◆ **TASK REQUIREMENTS**:
In the lines below, look for "Refresh". Copy each line where it appears.

*** Block opens ***

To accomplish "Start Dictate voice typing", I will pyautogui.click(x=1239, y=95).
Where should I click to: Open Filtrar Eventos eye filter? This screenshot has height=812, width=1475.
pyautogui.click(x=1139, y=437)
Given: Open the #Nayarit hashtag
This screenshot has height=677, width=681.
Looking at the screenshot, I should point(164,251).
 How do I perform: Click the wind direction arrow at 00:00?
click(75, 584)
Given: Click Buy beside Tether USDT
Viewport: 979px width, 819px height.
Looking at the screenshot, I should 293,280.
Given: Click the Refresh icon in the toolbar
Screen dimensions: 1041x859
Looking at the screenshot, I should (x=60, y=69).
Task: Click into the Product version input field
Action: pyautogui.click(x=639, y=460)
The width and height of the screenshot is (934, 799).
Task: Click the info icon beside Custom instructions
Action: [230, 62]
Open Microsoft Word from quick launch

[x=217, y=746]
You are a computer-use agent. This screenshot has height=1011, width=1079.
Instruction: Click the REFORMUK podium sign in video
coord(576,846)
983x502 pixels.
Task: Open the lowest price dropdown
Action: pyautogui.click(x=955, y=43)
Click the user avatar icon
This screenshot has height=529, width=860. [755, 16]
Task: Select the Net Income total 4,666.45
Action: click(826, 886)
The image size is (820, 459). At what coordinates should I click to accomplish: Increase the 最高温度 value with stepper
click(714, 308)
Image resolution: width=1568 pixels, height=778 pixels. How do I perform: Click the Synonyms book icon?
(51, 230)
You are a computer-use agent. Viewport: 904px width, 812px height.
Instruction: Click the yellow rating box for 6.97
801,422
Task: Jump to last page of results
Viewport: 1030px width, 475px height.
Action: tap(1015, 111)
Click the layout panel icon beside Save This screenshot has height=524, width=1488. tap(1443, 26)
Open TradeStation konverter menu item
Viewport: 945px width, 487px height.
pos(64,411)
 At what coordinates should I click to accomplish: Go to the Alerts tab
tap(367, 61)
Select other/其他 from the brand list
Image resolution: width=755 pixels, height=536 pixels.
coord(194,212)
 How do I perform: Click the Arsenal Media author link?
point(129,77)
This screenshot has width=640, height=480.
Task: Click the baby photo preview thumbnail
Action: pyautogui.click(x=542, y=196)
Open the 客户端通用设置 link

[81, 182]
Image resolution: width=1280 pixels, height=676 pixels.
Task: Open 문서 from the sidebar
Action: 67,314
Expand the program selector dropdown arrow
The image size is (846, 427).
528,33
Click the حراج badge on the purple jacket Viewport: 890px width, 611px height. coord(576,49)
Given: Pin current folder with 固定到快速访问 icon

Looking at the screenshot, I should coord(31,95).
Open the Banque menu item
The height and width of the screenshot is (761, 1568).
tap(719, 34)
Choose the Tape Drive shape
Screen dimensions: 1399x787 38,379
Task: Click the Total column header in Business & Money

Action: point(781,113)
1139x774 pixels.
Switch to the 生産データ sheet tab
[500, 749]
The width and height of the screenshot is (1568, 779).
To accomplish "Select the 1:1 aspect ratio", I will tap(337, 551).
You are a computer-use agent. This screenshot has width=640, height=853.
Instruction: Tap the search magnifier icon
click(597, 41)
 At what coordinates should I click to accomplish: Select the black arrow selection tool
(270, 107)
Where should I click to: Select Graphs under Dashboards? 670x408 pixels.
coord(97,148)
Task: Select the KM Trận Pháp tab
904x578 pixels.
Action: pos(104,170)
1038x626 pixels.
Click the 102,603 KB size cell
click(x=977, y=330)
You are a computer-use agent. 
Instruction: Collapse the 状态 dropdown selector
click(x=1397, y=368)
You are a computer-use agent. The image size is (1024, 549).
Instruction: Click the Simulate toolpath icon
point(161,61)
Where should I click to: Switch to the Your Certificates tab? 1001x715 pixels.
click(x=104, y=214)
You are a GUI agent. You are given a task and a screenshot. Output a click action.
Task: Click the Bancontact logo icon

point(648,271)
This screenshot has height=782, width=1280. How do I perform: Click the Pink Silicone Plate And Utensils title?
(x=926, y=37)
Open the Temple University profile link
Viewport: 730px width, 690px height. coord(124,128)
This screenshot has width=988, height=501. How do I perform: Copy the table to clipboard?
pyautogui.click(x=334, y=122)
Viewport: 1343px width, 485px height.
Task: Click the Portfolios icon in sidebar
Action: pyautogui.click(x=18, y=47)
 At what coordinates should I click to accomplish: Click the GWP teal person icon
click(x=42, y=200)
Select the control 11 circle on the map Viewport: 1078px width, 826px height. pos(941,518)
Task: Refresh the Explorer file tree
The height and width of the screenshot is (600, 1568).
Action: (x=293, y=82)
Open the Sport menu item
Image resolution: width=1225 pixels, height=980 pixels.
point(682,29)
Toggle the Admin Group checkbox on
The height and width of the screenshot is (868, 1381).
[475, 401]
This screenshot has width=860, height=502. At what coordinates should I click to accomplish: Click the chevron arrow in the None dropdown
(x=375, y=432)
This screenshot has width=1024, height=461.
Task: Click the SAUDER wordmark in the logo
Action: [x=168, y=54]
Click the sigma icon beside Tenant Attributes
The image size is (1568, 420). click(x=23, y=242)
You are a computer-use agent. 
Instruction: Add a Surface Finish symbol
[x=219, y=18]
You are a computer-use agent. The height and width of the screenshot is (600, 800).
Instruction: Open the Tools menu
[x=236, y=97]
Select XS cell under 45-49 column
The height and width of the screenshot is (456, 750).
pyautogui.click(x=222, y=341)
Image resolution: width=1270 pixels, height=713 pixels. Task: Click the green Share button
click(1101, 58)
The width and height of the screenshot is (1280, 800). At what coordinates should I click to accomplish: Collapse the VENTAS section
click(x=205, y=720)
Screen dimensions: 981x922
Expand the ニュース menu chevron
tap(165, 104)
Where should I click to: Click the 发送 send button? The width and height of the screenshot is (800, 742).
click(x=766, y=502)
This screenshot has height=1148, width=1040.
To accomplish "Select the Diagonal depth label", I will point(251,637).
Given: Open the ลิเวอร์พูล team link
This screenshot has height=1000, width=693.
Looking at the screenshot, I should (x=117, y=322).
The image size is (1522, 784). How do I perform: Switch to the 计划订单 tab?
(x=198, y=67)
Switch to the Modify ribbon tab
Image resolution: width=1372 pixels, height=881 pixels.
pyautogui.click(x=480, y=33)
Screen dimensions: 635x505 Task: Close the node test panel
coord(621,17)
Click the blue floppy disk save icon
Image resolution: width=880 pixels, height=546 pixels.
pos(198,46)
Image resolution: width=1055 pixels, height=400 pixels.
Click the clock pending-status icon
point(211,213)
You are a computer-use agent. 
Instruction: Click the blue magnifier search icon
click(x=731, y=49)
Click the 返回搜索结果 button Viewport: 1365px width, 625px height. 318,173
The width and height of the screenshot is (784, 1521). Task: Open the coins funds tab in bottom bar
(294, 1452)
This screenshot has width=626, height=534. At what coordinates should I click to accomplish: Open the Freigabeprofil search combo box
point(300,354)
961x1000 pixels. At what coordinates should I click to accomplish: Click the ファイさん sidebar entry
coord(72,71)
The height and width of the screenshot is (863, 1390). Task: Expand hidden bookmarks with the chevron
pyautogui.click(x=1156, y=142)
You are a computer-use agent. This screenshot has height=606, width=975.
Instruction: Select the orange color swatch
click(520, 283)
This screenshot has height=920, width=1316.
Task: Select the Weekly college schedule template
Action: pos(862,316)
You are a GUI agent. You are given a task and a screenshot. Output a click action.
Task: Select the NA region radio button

*** Block closes ***

◆ **RESPONSE AREA**:
Given: Click the Refresh icon in the toolbar
Task: Refresh the Explorer file tree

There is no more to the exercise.